Making the Switch
RevenueCat's Purchases SDK is dead-simple to install and integrate into new and existing apps. If you haven't already, you'll need to register your app in RevenueCat before installing and initializing the SDK.
You can install the SDK by adding Purchases to your .podfile, or by adding the GitHub repo as a Swift package in Xcode. If you need to manually install the SDK, you can do that too. For more information about installing the SDK, check out our installation docs.
Setting Up Entitlements
An entitlement represents access to certain features and can be either active or inactive. In our case, we'll be switching a paid, premium app to free with subscription, so existing paid features will fall under a single entitlement that we will call “premium”. For more information about setting up entitlements, check out the full guide in our docs.
Entitlements become “active” when a purchase is made for a product that is attached to that entitlement. For a subscription product, the entitlement will be active for the duration of the subscription. If a subscription expires or is cancelled, the entitlement is deactivated at the end of the paid term.
We’re going to use the premium entitlement when we convert our paid app to free so we can continue providing premium features to paid customers.
Parsing Your App Receipt
Now that you have your app registered in RevenueCat, the SDK is installed, and you’ve created an entitlement, it's time to dig into device receipts.
Apple uses a binary receipt file to store data for purchases related to apps. These receipt files are complicated to sift through, but contain necessary information about the app download and purchase.
Each receipt contains the original_application_version parameter. On iOS, this corresponds to the build number of the version that the user first downloaded. This is the main way to determine a user’s entitlement access for paid versions. If a user's original_application_version is that of a paid version, you should grant paid access to a particular feature or entitlement.
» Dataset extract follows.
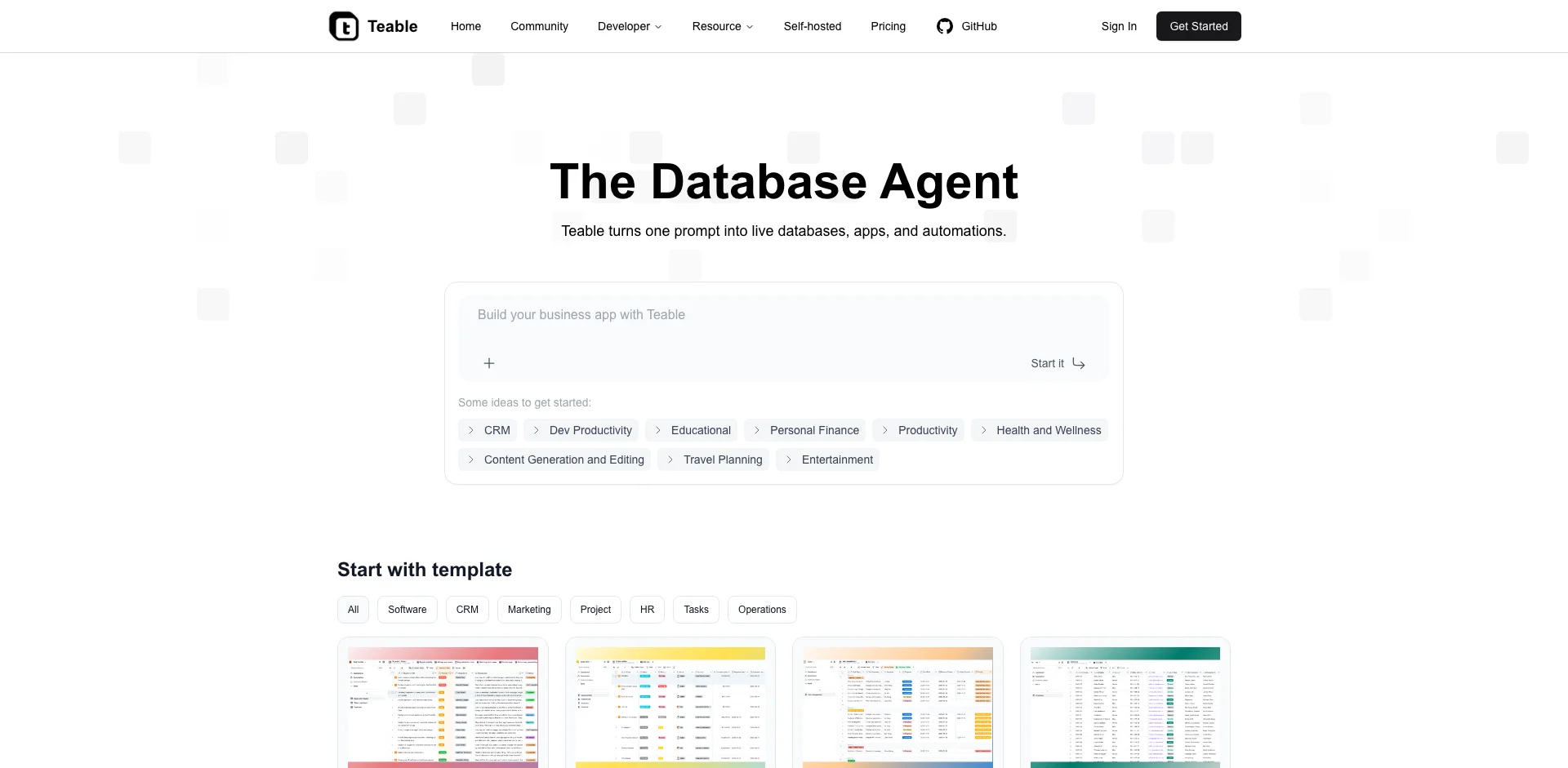Viewport: 1568px width, 768px height.
Task: Select the All templates filter
Action: 353,610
Not only does the receipt need to be parsed, it also has to be validated. Client-side validation is challenging — you can't ensure the integrity of a receipt because jailbroken devices can spoof their on-device receipt.
Going into detail about how to parse and validate this receipt is a rabbit hole that is way outside the scope of this post. If you're interested in doing this manually, you'll need to validate receipts on your own server and securely provide the data back to your app.
But we don’t have to do any of that today — we're using RevenueCat!